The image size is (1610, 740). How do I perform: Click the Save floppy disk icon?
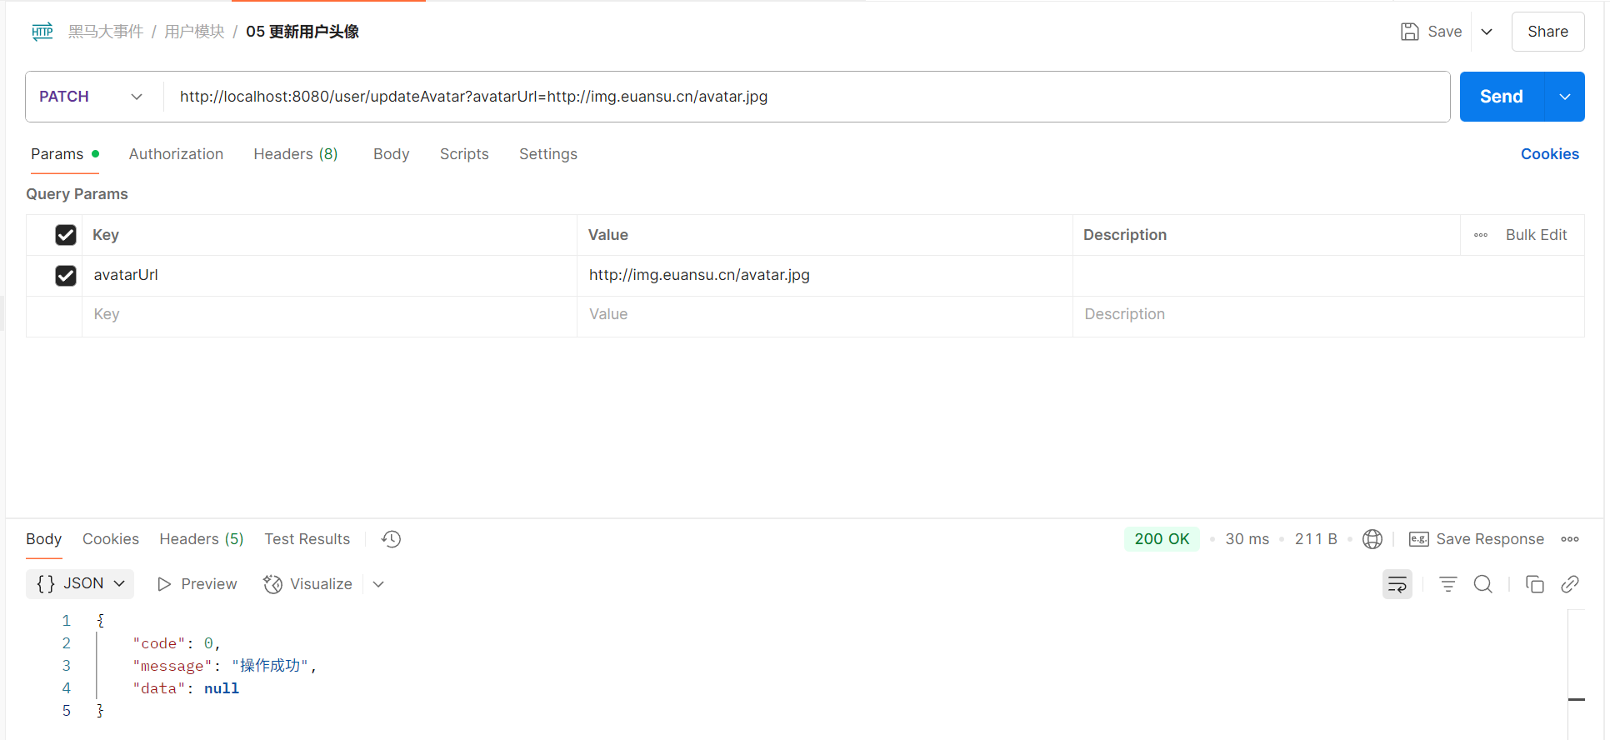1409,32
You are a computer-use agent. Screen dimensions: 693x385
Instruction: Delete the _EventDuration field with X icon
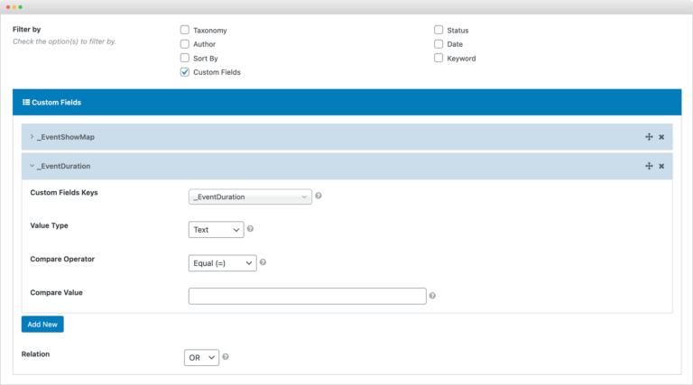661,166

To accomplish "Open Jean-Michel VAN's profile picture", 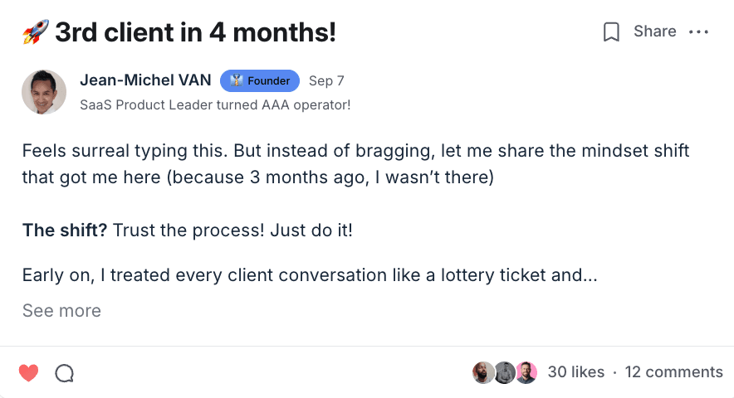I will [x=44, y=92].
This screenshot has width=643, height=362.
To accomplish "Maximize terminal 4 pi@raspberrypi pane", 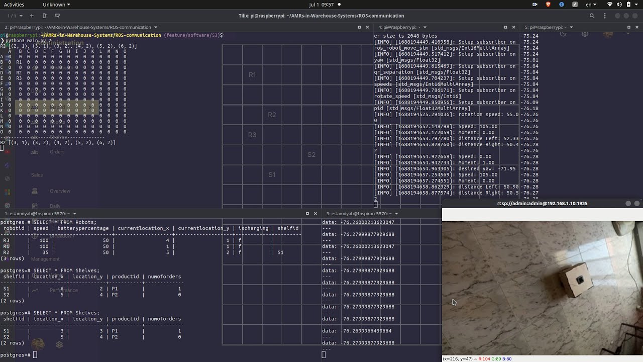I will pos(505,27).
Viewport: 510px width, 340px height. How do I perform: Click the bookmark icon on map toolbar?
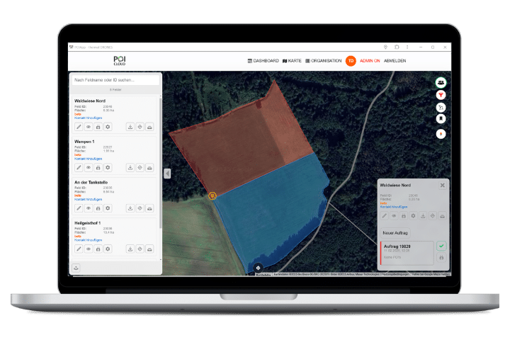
--------
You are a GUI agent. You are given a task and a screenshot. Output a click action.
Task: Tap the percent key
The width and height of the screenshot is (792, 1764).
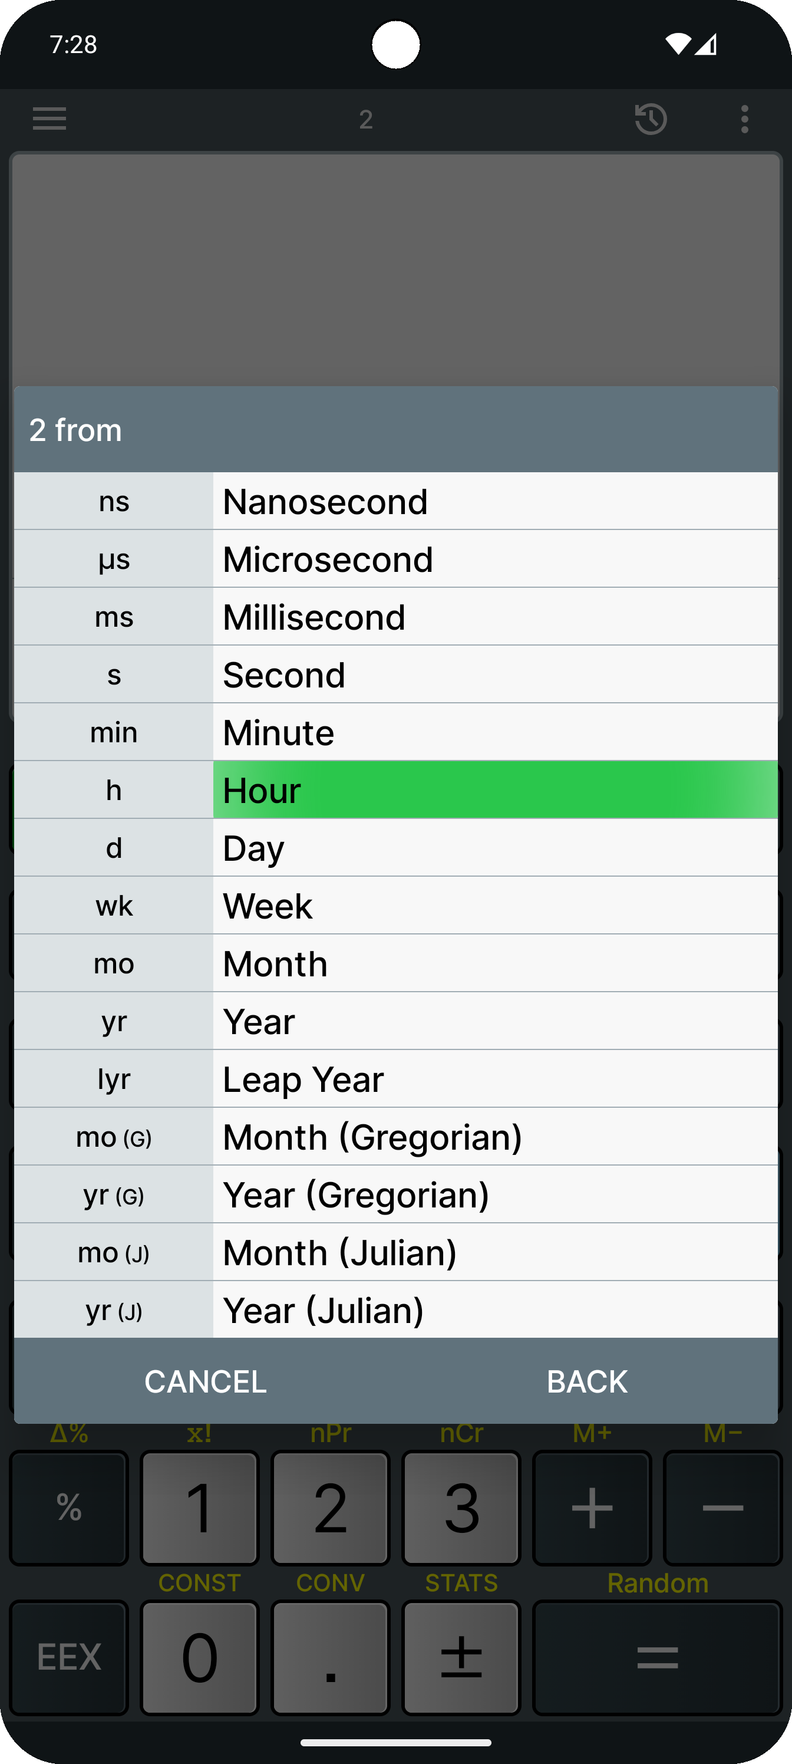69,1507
--------
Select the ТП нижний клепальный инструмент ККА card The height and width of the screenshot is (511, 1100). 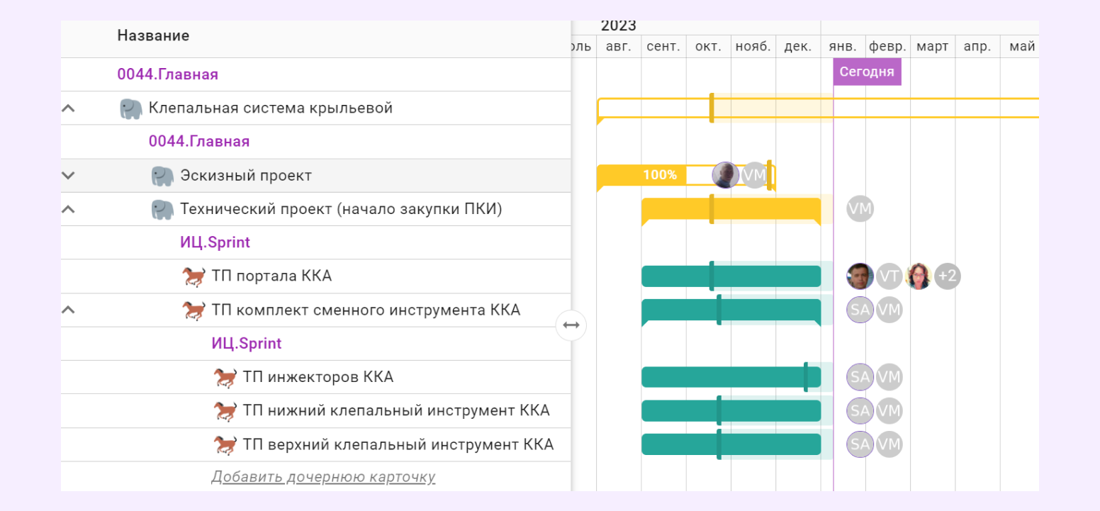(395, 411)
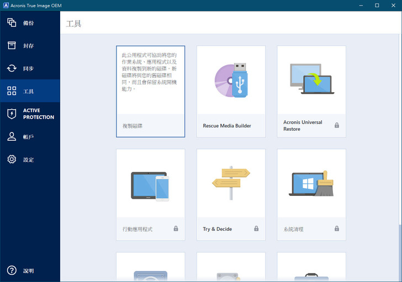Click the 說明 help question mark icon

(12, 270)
--------
Task - The word "agent" is the filter: copy every line of the listing above that contains it.

Response to this task -
You are a computer-use agent. Screen dimensions: 693x385
You are a GUI agent. You are given a task and a screenshot. Output a click action.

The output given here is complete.